7月17日ソワレ。帝国劇場でダンス・オブ・ヴァンパイアを観劇しました。以下、ネタバレを含んだ感想ですので、舞台を未見の方はご注意ください。
毎日のように見ているのに、行く度に心が激しく揺さぶられる舞台。私の周囲の山口ファンの間では、評価が真っ二つに分かれている。
私はこのテイストが大好き。なにより、音楽が素晴らしいと思う。伯爵登場シーンはほとんど歌詞を覚えたのだが、今日は山口さんが作詞をした箇所を発見。一幕最後で、「悲しみさえも至福に変わるのだ」を「不幸さえも」と歌っていた。それが、あまりにも堂々と歌っているものだから、初見だったら絶対気付かないと思う。そういうところプロだなあ。全く動揺を見せずに歌いきっていた。
いつもと違うといえば、「昼間は何にもできません」というところ、普段は妙なアクセントをつけて言うので笑いがおきるんだけど、今日は普通にしゃべっていたので客席の反応はなし。アクセントに慣れた観客には、違和感があったと思う。あれには山口さんの意思を感じた。うっかり忘れたとかじゃないと思うな。あの台詞はたぶんアクセント込みで覚えていると思うので、それを普通の調子に戻したということは、山口さんなりの演技プランがあったのか。
笑いではなく、挑発的な空気を醸し出すことを意図したのかなと思う。その後すぐ、アルフレートを誘惑するシーンにつながるから。
あの誘惑シーン。伯爵がアルフレートに苛立ちを感じているのが伝わってきた。ドジなアルフ、ほわ~んとしてなにも考えていなそうなアルフに鋭く迫るところを見ると、伯爵は過去の自分をそこに見ているんだろうか。自分の道を行くがいい、とか、夢は成長すれば叶うから、とか、伯爵がアルフに語るのを聞いていると、まるで自分が言われているような気持ちにもなる。
激しくつめよって、次の瞬間には甘く囁いて、さすが伯爵です。アルフならたやすく洗脳されてしまいそう。歌詞を聴いていると、けっこういいこと言っているんだよね。

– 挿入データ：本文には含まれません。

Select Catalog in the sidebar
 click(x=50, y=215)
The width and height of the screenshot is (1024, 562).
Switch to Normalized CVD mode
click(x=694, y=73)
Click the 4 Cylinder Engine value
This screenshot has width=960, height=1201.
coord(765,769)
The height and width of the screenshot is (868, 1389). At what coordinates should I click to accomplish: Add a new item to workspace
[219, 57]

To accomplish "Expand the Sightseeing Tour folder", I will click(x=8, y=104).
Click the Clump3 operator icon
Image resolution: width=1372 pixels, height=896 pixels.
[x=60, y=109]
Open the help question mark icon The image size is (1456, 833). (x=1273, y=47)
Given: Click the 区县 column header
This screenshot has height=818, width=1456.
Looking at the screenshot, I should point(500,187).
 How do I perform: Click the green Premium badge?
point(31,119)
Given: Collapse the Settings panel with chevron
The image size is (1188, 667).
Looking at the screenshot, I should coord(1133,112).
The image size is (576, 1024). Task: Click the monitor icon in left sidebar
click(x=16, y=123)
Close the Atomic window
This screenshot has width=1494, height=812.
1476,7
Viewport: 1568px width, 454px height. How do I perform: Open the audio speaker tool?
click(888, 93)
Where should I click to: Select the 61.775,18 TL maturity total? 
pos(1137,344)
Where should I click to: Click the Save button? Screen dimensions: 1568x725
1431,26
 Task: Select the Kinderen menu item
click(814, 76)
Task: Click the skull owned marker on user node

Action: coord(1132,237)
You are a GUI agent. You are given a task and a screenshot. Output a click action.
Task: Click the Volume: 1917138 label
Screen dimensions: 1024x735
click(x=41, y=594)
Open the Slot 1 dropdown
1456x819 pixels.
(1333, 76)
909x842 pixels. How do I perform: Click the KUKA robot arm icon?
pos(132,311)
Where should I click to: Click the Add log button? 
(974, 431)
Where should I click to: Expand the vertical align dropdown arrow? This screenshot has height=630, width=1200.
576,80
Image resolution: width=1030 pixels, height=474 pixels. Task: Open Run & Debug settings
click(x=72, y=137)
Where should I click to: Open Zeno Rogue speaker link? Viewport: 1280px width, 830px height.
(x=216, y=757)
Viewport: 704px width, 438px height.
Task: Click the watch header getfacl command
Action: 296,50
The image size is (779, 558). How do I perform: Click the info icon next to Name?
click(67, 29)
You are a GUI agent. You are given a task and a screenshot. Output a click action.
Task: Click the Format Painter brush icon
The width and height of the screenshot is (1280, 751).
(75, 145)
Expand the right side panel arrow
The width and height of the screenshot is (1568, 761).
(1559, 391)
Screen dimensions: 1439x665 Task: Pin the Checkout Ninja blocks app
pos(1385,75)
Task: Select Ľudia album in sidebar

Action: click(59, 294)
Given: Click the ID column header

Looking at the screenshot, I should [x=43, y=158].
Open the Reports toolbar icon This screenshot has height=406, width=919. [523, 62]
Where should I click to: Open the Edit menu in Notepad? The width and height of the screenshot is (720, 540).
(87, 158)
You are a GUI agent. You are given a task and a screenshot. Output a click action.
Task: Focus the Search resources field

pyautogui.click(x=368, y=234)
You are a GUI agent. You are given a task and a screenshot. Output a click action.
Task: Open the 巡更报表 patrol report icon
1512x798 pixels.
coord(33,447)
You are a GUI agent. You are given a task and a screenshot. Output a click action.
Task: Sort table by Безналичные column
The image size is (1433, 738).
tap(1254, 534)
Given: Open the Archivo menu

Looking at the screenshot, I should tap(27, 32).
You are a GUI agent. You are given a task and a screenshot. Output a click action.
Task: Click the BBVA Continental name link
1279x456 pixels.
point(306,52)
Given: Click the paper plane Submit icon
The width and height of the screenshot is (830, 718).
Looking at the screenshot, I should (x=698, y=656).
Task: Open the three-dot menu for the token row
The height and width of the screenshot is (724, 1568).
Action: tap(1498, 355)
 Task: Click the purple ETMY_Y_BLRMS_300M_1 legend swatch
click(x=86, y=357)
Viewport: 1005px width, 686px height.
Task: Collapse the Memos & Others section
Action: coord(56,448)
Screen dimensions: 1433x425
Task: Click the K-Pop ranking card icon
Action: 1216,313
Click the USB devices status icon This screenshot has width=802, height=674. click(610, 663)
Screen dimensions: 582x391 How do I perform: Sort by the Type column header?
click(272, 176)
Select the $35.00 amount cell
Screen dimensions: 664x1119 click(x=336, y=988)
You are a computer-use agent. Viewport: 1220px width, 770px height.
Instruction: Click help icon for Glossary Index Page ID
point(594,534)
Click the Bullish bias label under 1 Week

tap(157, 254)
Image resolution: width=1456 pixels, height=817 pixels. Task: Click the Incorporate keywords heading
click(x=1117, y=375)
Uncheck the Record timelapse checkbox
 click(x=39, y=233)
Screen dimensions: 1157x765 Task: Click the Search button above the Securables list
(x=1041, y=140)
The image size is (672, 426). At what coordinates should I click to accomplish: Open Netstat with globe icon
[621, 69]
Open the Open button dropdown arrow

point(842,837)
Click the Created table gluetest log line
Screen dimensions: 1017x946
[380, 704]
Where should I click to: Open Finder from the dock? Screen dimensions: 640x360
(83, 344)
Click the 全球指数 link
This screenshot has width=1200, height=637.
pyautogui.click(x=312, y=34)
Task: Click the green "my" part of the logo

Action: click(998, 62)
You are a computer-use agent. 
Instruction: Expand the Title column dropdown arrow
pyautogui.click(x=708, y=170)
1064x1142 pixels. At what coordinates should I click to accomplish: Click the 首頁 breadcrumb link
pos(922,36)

一幕最後のロングトーンは相変わらずこれでもかとばかりに広がって、その間私は、ひたすら息を吸い続ける。なんとなく。しかしこの肺活量はすごすぎ。どこに空気をためているんだろうと思う。帝国劇場のような広い空間にあれだけ声を響かせることができる人って、やはり天性のものがある。これは努力ではどうしようもない部分だと思う。ただただ、聞きほれてしまう。
伯爵登場シーンの「私は祈り 堕落をもたらす 救いを与え 破滅へ導く」この部分が好きだ。美しくて明るい、壮大な光景がぱーっと目の前に広がる気がする。海を見下ろす崖の上で、伯爵が歌ってるような。だけど、歌ってる内容は滅茶苦茶悲劇。
祈ることで人を堕落させ、誰かを救うことで結果的に破滅させてしまうのは、吸血鬼だから?だとしたら伯爵は、もう開き直って悪者になるしかないよなあ。もう、すがすがしいほどの諦めの歌ではないですか。そしてわが身を悪だと歌う伯爵が、なぜか神々しく見えてしまう。背筋を伸ばし、まっすぐに前を見て歌う伯爵の威厳に、気圧されてしまう。
この作品を見ていると、自分の中の感情が揺り動かされて、変化していくのがわかります。自分が変わっていくのを感じる。大好きです。